Sweeping architectural lines -- as if dashed by the designer's marker -- colorfully delineate the smoking from the non, the eating from the drinking. In the front area, the ceiling vaults up into light; deeper inside, over the bar, it descends in screen-saver-like blue cubes. A parade of screens -- translucent, shimmering -- serve both to partition off the back of the place, which is quieter and darker, and to invite curiosity, perhaps to explore. Those screens perhaps abstractly suggest an Asian style; meanwhile, advertisement of a specific Thai ethnicity is minimalized to a few hand-carved idols, choicely presented in nooks.
The food is prepared by a like hand. It, too, delights in primary colors and a plasticity of form (and sometimes an unfortunate plasticity of taste): a sprig of cilantro is engineered to float swanlike in a bowl of tom yum goong ($2.95), additionally garnished by a skewered pair of pink shrimp. The green papaya of the papaya deluxe salad ($5.95), artfully contained by the ruffles of a lettuce leaf, is complemented by a noodley explosion of julienned carrot and cabbage, giving this appetizer an illusion of generous abundance.

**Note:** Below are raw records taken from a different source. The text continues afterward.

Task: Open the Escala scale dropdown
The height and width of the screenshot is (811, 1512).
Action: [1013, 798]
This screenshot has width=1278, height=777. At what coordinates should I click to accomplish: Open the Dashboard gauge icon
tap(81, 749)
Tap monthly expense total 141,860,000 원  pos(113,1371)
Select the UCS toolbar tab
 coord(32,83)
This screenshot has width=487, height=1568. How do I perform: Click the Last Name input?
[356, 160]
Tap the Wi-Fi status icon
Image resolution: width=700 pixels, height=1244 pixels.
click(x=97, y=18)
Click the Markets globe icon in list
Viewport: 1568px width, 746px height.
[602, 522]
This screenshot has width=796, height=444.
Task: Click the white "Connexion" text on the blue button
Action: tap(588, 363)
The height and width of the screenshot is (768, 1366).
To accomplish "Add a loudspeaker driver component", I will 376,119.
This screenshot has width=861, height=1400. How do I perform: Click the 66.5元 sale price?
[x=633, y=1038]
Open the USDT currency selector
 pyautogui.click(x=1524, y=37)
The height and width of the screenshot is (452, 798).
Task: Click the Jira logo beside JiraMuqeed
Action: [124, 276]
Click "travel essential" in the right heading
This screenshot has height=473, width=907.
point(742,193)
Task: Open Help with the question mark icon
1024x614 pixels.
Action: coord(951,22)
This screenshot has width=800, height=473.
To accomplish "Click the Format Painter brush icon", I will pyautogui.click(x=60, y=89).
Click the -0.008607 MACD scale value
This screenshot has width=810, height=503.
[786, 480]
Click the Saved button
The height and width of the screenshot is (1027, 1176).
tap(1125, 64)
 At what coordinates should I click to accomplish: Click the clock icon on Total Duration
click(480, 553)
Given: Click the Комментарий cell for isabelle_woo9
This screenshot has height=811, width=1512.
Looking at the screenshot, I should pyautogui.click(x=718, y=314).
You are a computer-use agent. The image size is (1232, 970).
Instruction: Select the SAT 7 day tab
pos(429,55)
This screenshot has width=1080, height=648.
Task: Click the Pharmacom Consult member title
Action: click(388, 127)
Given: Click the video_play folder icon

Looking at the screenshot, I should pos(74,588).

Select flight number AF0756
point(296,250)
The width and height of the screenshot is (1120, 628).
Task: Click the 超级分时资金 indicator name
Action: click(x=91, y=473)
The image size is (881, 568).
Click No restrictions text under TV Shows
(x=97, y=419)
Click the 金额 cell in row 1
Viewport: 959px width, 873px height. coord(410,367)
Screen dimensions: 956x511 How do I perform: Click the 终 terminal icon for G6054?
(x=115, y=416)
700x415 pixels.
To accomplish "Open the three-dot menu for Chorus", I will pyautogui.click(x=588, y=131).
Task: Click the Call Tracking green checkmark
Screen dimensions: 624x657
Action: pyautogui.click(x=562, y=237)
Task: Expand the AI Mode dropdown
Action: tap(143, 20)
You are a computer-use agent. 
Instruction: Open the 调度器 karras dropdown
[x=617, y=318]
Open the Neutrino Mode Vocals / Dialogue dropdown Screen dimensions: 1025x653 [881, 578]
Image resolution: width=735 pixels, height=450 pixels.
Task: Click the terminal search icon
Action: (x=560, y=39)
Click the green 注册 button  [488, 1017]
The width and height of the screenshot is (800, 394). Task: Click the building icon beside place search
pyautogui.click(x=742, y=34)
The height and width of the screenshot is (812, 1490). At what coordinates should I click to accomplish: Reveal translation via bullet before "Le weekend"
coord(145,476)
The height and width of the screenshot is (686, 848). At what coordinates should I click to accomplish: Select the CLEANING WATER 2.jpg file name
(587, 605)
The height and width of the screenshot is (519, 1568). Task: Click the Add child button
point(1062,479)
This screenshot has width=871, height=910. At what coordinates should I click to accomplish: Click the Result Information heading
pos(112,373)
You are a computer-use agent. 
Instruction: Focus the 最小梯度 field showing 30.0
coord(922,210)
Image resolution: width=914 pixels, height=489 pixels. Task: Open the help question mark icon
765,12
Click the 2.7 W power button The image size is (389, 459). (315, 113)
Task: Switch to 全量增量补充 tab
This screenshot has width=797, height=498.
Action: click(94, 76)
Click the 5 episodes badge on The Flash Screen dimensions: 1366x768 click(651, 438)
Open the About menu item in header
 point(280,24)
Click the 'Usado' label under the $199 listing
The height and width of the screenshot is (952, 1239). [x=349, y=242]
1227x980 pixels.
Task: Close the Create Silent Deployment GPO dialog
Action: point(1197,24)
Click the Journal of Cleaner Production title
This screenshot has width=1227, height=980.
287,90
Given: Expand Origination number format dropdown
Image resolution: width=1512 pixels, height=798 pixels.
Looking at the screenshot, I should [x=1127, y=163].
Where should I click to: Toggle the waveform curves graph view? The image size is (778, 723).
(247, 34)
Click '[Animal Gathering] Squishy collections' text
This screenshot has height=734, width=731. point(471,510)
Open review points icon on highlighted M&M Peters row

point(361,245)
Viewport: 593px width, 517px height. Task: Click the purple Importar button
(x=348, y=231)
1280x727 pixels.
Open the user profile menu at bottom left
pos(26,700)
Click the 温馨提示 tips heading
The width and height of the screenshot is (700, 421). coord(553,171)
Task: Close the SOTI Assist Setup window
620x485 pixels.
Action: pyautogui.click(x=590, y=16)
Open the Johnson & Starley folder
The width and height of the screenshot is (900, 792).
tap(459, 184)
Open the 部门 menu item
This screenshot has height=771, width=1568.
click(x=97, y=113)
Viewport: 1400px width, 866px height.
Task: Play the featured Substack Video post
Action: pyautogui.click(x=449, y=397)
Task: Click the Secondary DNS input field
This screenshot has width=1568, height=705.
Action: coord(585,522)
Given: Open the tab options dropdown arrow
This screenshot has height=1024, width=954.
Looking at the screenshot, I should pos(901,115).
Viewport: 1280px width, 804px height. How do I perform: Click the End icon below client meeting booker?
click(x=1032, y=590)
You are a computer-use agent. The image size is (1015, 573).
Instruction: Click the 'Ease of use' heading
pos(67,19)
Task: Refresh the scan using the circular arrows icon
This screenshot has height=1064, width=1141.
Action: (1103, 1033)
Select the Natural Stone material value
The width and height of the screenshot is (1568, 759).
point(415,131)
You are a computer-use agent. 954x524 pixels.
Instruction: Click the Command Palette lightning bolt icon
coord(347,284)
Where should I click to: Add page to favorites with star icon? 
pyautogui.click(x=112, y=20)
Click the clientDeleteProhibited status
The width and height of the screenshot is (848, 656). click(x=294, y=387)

Those fresh spring rolls ($5.95) also promise much in their presentation, but do not live up to expectations: The rice paper is dry, the crab meat is mushy-wet, and the bits of pork taste suspiciously like bits of Kosher hotdog. Among entrees, favorites such as pad thai, stir-fried ginger chicken ($9.95) and various curries also rely on decorative fireworks, almost overcoming a tendency of the food to fizzle, not sizzle, on the tongue. True aficionados may prefer to sacrifice the exquisite style of this restaurant, with its cool-beans designer atmosphere, for something homely and hot. But for those with palates unaccustomed or ambivalent to the unusual spices of traditional Thai fare, and for those who value a fantastic setting, Bangkok Bistro will satisfy all the more.